____ RECORDS FOR THIS EXERCISE

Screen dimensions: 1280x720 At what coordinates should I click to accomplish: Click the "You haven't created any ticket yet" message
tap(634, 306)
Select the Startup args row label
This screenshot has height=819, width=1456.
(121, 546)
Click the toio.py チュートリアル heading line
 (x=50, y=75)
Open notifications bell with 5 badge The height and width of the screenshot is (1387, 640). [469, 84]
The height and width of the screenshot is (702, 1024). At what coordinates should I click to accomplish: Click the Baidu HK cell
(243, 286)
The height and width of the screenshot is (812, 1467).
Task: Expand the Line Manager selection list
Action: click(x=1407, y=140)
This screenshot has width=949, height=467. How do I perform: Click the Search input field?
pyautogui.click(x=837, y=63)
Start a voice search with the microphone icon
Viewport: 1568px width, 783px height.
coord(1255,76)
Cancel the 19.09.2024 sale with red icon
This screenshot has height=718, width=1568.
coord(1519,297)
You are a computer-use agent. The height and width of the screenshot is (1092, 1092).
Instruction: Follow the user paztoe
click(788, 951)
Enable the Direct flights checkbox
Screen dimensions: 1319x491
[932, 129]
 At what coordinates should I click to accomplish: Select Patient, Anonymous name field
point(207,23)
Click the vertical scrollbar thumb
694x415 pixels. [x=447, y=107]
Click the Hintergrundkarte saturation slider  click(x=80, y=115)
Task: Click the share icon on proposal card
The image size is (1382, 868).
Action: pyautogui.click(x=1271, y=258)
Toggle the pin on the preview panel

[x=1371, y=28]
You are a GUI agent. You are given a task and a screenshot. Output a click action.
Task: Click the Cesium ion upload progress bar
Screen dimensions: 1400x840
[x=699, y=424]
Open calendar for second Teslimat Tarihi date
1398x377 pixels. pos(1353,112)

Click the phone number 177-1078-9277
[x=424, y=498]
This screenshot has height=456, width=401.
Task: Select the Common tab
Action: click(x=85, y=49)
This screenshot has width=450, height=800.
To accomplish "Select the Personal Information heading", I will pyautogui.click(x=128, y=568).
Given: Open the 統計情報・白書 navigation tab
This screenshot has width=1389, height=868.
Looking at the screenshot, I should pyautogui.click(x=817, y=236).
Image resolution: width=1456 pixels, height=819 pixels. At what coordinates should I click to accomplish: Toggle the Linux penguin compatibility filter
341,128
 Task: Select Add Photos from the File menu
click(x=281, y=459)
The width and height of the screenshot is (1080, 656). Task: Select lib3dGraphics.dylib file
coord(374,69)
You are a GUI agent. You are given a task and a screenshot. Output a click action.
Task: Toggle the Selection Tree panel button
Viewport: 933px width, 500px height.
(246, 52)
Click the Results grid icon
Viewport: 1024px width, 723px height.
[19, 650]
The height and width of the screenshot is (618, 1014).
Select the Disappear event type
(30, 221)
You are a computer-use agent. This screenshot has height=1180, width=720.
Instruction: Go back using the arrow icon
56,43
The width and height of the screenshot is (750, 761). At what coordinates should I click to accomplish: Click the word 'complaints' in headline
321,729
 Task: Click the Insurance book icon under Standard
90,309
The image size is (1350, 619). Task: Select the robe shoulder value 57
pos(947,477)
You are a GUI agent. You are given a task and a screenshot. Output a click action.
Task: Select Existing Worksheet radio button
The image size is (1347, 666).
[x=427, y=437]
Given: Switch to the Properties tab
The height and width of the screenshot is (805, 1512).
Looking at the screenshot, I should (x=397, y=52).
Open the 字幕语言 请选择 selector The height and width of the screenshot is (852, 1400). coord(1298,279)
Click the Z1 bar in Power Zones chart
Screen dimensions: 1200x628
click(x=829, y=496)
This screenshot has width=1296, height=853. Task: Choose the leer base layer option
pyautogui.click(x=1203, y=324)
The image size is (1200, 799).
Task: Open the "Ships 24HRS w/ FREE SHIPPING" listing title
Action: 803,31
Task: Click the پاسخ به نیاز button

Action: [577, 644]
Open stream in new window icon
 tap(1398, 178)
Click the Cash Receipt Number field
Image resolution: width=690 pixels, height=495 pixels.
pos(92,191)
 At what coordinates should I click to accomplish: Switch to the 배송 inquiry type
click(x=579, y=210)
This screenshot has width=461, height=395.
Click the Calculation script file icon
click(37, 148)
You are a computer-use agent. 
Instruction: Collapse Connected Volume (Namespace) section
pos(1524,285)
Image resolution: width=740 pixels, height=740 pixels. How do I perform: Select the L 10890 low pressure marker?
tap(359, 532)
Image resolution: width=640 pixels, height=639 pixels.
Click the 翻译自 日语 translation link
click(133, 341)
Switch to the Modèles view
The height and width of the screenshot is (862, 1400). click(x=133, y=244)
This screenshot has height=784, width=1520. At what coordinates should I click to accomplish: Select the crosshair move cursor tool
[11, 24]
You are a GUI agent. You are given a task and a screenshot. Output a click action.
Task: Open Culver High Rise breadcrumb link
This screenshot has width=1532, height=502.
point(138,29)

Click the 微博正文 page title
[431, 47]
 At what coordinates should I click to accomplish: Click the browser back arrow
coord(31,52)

________

:: THE TASK ::
Reproduce every one of the entries above verbatim, line for line, with nothing changed, added, or left out.

:: COMPLETE ANSWER ::
Screen dimensions: 1280x720 At what coordinates should I click to accomplish: Click the "You haven't created any ticket yet" message
tap(634, 306)
Select the Startup args row label
This screenshot has height=819, width=1456.
(121, 546)
Click the toio.py チュートリアル heading line
 (x=50, y=75)
Open notifications bell with 5 badge The height and width of the screenshot is (1387, 640). [469, 84]
The height and width of the screenshot is (702, 1024). At what coordinates should I click to accomplish: Click the Baidu HK cell
(243, 286)
The height and width of the screenshot is (812, 1467).
Task: Expand the Line Manager selection list
Action: click(x=1407, y=140)
This screenshot has width=949, height=467. How do I perform: Click the Search input field?
pyautogui.click(x=837, y=63)
Start a voice search with the microphone icon
Viewport: 1568px width, 783px height.
coord(1255,76)
Cancel the 19.09.2024 sale with red icon
This screenshot has height=718, width=1568.
coord(1519,297)
You are a computer-use agent. The height and width of the screenshot is (1092, 1092).
Instruction: Follow the user paztoe
click(788, 951)
Enable the Direct flights checkbox
Screen dimensions: 1319x491
[932, 129]
 At what coordinates should I click to accomplish: Select Patient, Anonymous name field
point(207,23)
Click the vertical scrollbar thumb
694x415 pixels. [x=447, y=107]
Click the Hintergrundkarte saturation slider  click(x=80, y=115)
Task: Click the share icon on proposal card
The image size is (1382, 868).
Action: pyautogui.click(x=1271, y=258)
Toggle the pin on the preview panel

[x=1371, y=28]
You are a GUI agent. You are given a task and a screenshot. Output a click action.
Task: Click the Cesium ion upload progress bar
Screen dimensions: 1400x840
[x=699, y=424]
Open calendar for second Teslimat Tarihi date
1398x377 pixels. pos(1353,112)

Click the phone number 177-1078-9277
[x=424, y=498]
This screenshot has height=456, width=401.
Task: Select the Common tab
Action: click(x=85, y=49)
This screenshot has width=450, height=800.
To accomplish "Select the Personal Information heading", I will pyautogui.click(x=128, y=568).
Given: Open the 統計情報・白書 navigation tab
This screenshot has width=1389, height=868.
Looking at the screenshot, I should pyautogui.click(x=817, y=236).
Image resolution: width=1456 pixels, height=819 pixels. At what coordinates should I click to accomplish: Toggle the Linux penguin compatibility filter
341,128
 Task: Select Add Photos from the File menu
click(x=281, y=459)
The width and height of the screenshot is (1080, 656). Task: Select lib3dGraphics.dylib file
coord(374,69)
You are a GUI agent. You are given a task and a screenshot. Output a click action.
Task: Toggle the Selection Tree panel button
Viewport: 933px width, 500px height.
(246, 52)
Click the Results grid icon
Viewport: 1024px width, 723px height.
[19, 650]
The height and width of the screenshot is (618, 1014).
Select the Disappear event type
(30, 221)
You are a computer-use agent. This screenshot has height=1180, width=720.
Instruction: Go back using the arrow icon
56,43
The width and height of the screenshot is (750, 761). At what coordinates should I click to accomplish: Click the word 'complaints' in headline
321,729
 Task: Click the Insurance book icon under Standard
90,309
The image size is (1350, 619). Task: Select the robe shoulder value 57
pos(947,477)
You are a GUI agent. You are given a task and a screenshot. Output a click action.
Task: Select Existing Worksheet radio button
The image size is (1347, 666).
[x=427, y=437]
Given: Switch to the Properties tab
The height and width of the screenshot is (805, 1512).
Looking at the screenshot, I should (x=397, y=52).
Open the 字幕语言 请选择 selector The height and width of the screenshot is (852, 1400). coord(1298,279)
Click the Z1 bar in Power Zones chart
Screen dimensions: 1200x628
click(x=829, y=496)
This screenshot has width=1296, height=853. Task: Choose the leer base layer option
pyautogui.click(x=1203, y=324)
The image size is (1200, 799).
Task: Open the "Ships 24HRS w/ FREE SHIPPING" listing title
Action: 803,31
Task: Click the پاسخ به نیاز button

Action: [577, 644]
Open stream in new window icon
 tap(1398, 178)
Click the Cash Receipt Number field
Image resolution: width=690 pixels, height=495 pixels.
pos(92,191)
 At what coordinates should I click to accomplish: Switch to the 배송 inquiry type
click(x=579, y=210)
This screenshot has width=461, height=395.
Click the Calculation script file icon
click(37, 148)
You are a computer-use agent. 
Instruction: Collapse Connected Volume (Namespace) section
pos(1524,285)
Image resolution: width=740 pixels, height=740 pixels. How do I perform: Select the L 10890 low pressure marker?
tap(359, 532)
Image resolution: width=640 pixels, height=639 pixels.
Click the 翻译自 日语 translation link
click(133, 341)
Switch to the Modèles view
The height and width of the screenshot is (862, 1400). click(x=133, y=244)
This screenshot has height=784, width=1520. At what coordinates should I click to accomplish: Select the crosshair move cursor tool
[11, 24]
You are a GUI agent. You are given a task and a screenshot. Output a click action.
Task: Open Culver High Rise breadcrumb link
This screenshot has width=1532, height=502.
point(138,29)

Click the 微博正文 page title
[431, 47]
 At what coordinates should I click to accomplish: Click the browser back arrow
coord(31,52)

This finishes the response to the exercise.